- **Arbeitsauftrag**:
Gib alle nachstehenden Einträge Zeile für Zeile unverändert wieder. Die Bilder lässt du dabei weg.

╭─ Gegebene Daten

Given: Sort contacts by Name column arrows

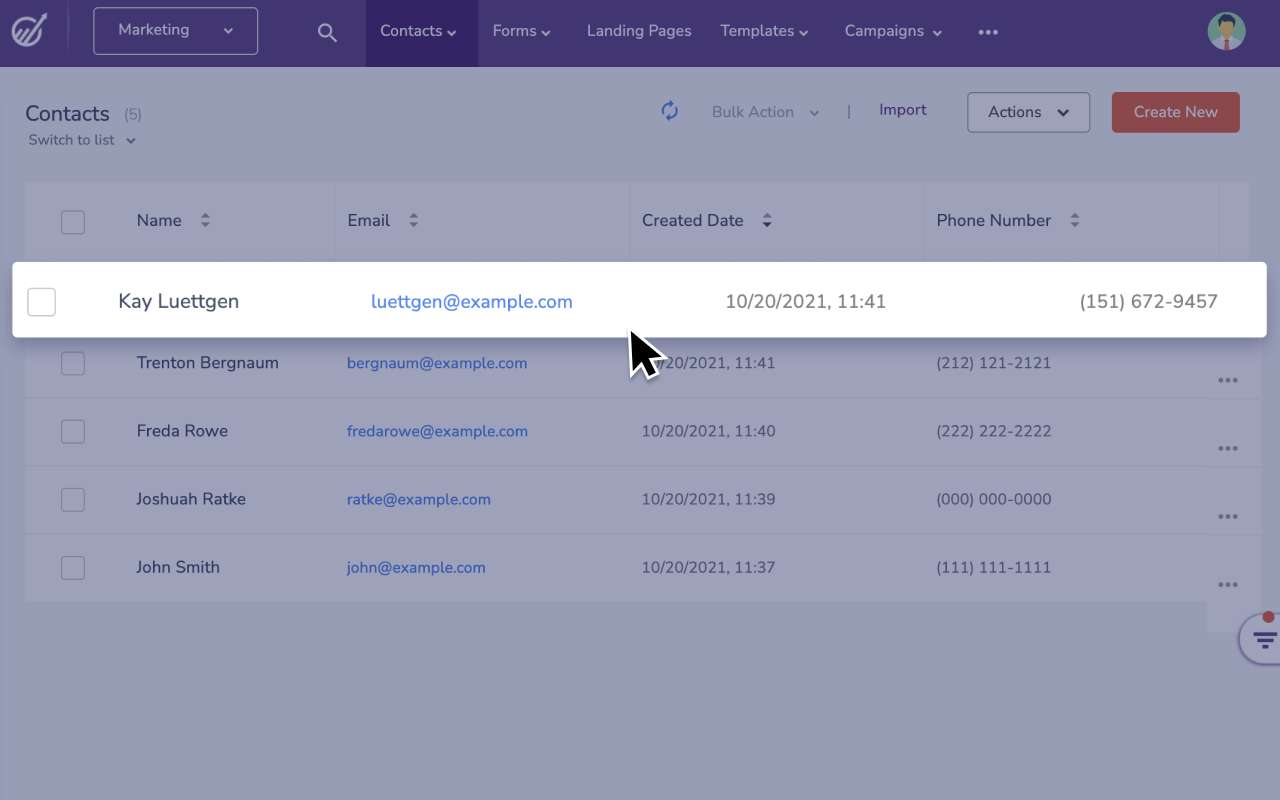Looking at the screenshot, I should [x=205, y=221].
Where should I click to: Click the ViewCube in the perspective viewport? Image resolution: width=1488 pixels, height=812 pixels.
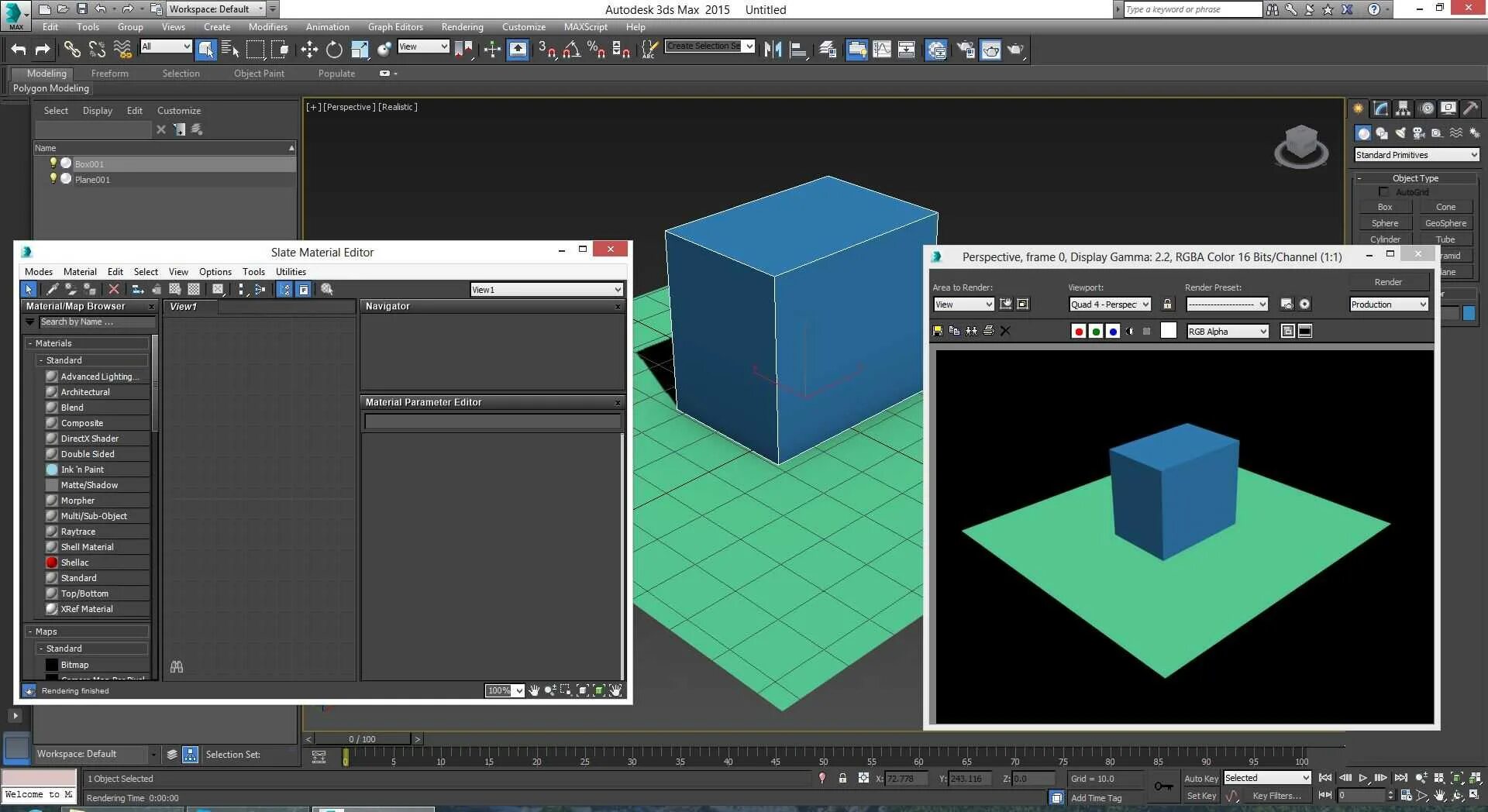tap(1301, 146)
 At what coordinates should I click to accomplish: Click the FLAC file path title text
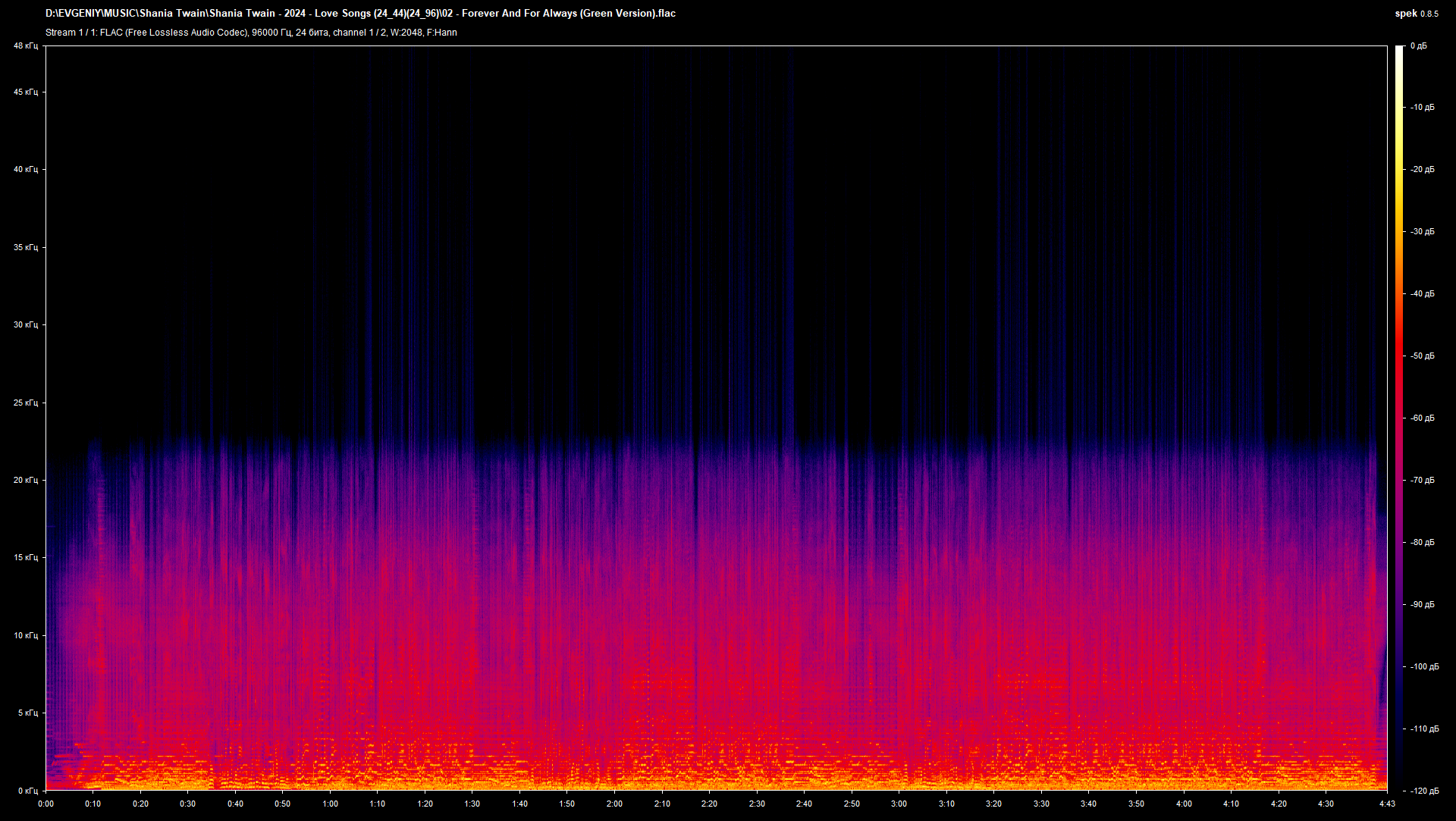[360, 14]
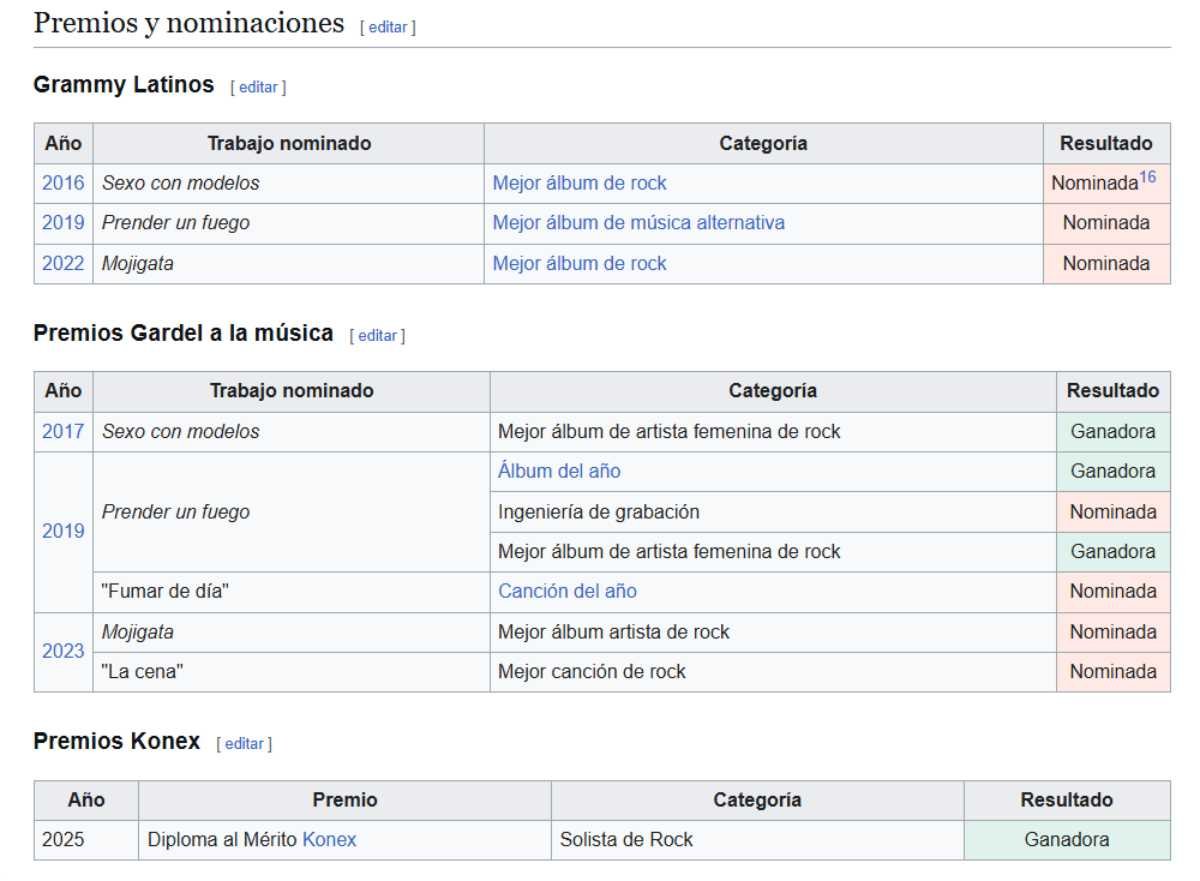Edit the Grammy Latinos section
The image size is (1200, 881).
(x=257, y=87)
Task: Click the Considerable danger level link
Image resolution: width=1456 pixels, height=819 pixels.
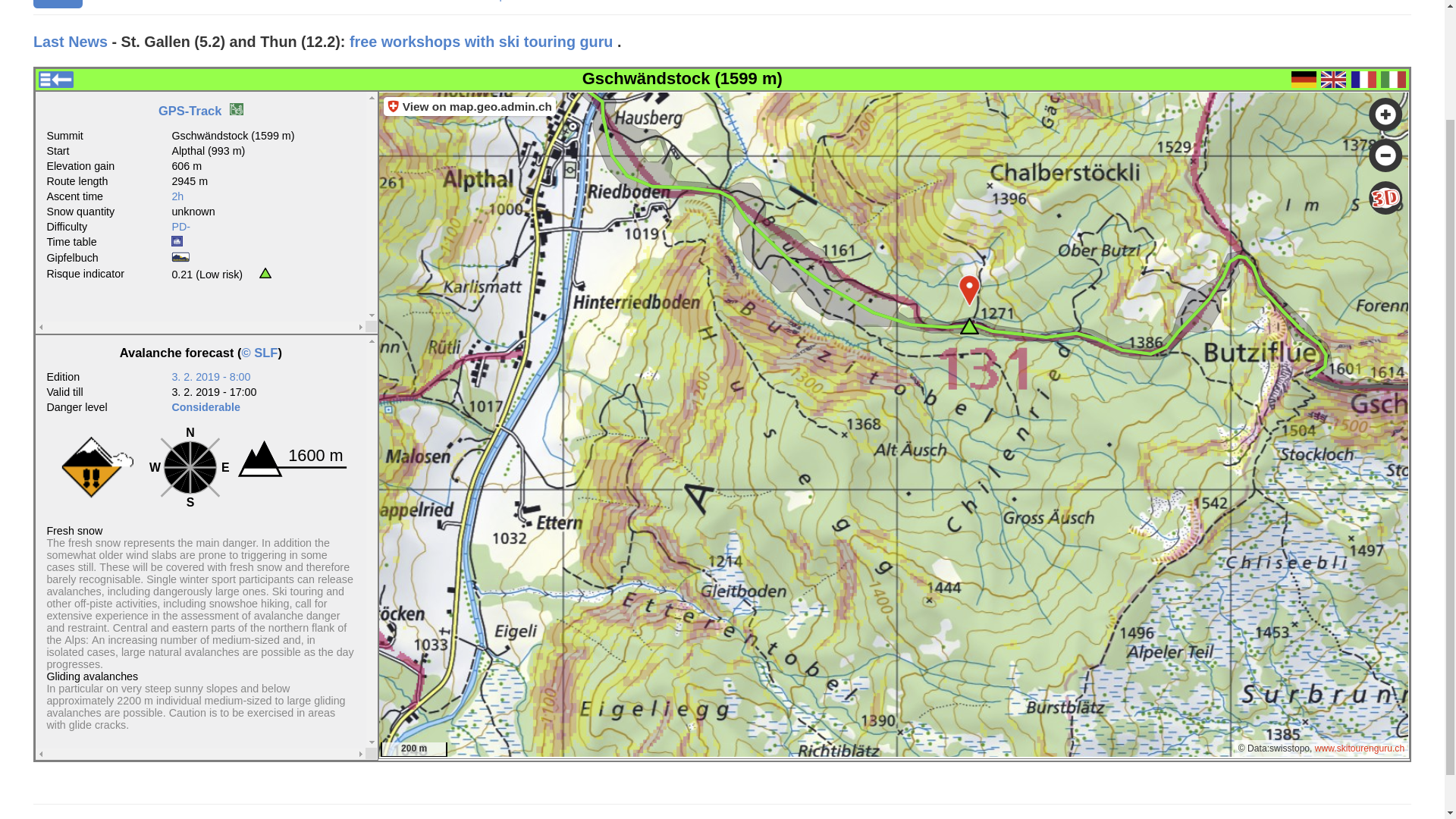Action: tap(206, 407)
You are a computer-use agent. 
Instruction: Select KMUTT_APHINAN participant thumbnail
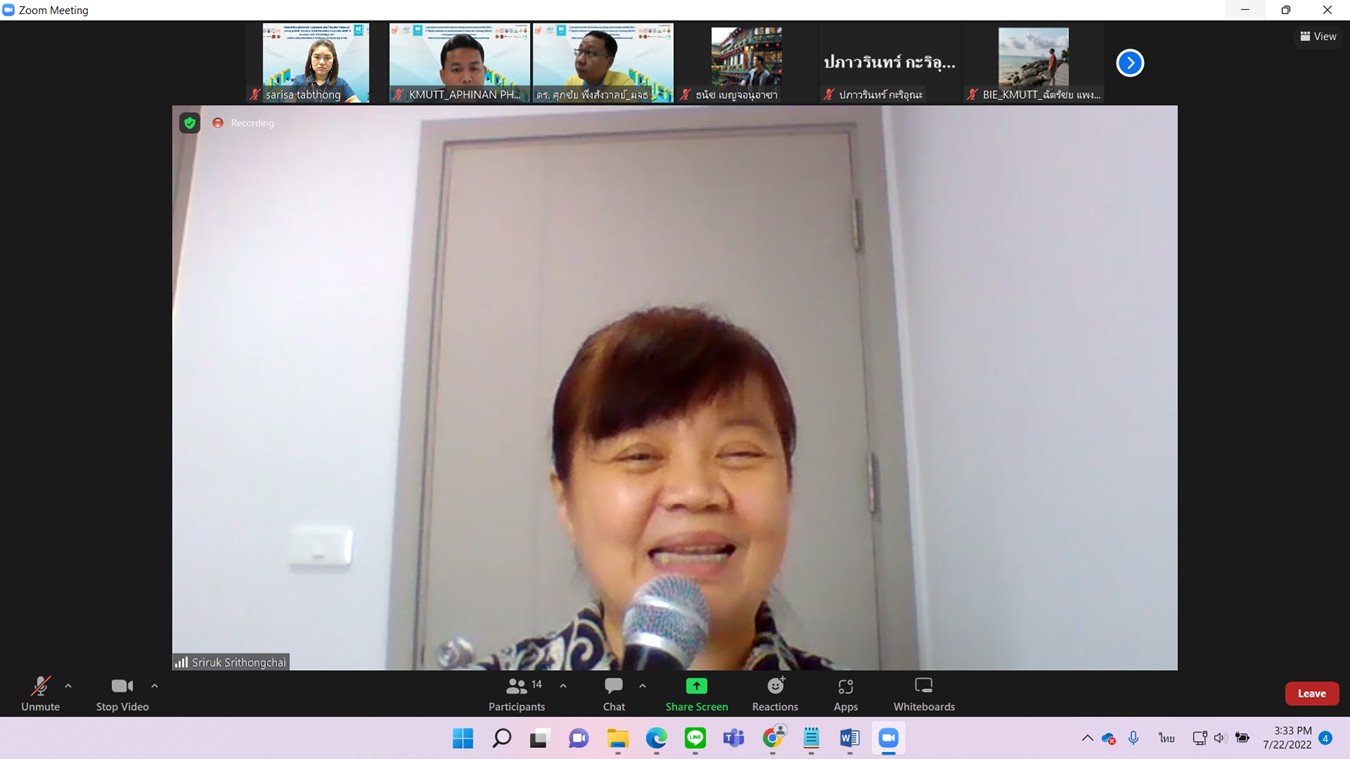coord(459,62)
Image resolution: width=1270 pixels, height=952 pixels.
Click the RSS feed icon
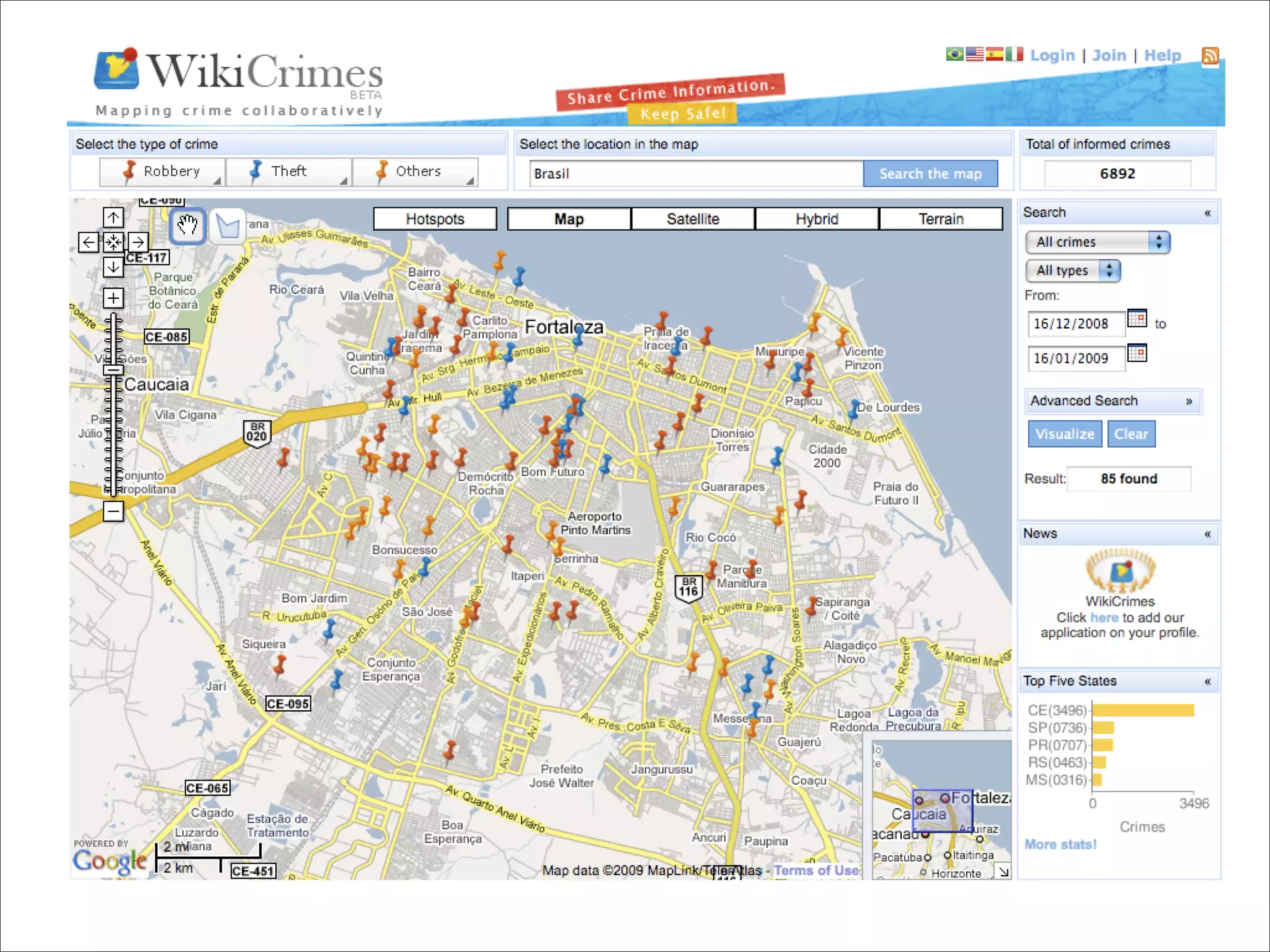pyautogui.click(x=1210, y=56)
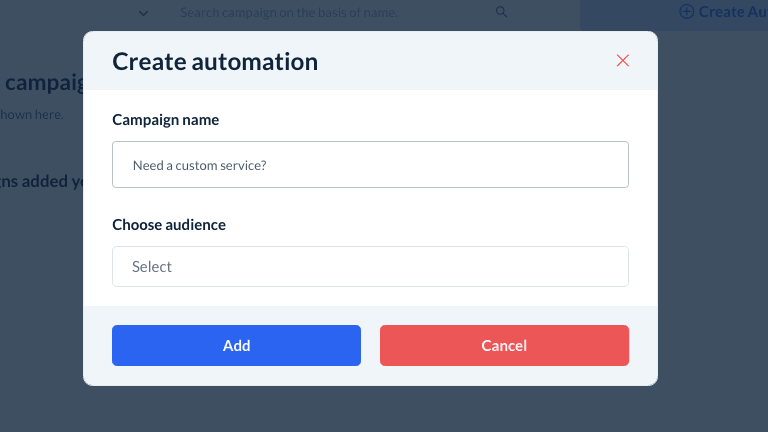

╰─

- **Lösung**:
Given: Sort contacts by Name column arrows

Looking at the screenshot, I should [x=205, y=221].
Where should I click to: Click the ViewCube in the perspective viewport? Image resolution: width=1488 pixels, height=812 pixels.
tap(1301, 146)
 At what coordinates should I click to accomplish: Click the FLAC file path title text
[360, 14]
Edit the Grammy Latinos section
The image size is (1200, 881).
(x=257, y=87)
Task: Click the Considerable danger level link
Image resolution: width=1456 pixels, height=819 pixels.
Action: tap(206, 407)
You are a computer-use agent. 
Instruction: Select KMUTT_APHINAN participant thumbnail
coord(459,62)
Image resolution: width=1270 pixels, height=952 pixels.
Click the RSS feed icon
pyautogui.click(x=1210, y=56)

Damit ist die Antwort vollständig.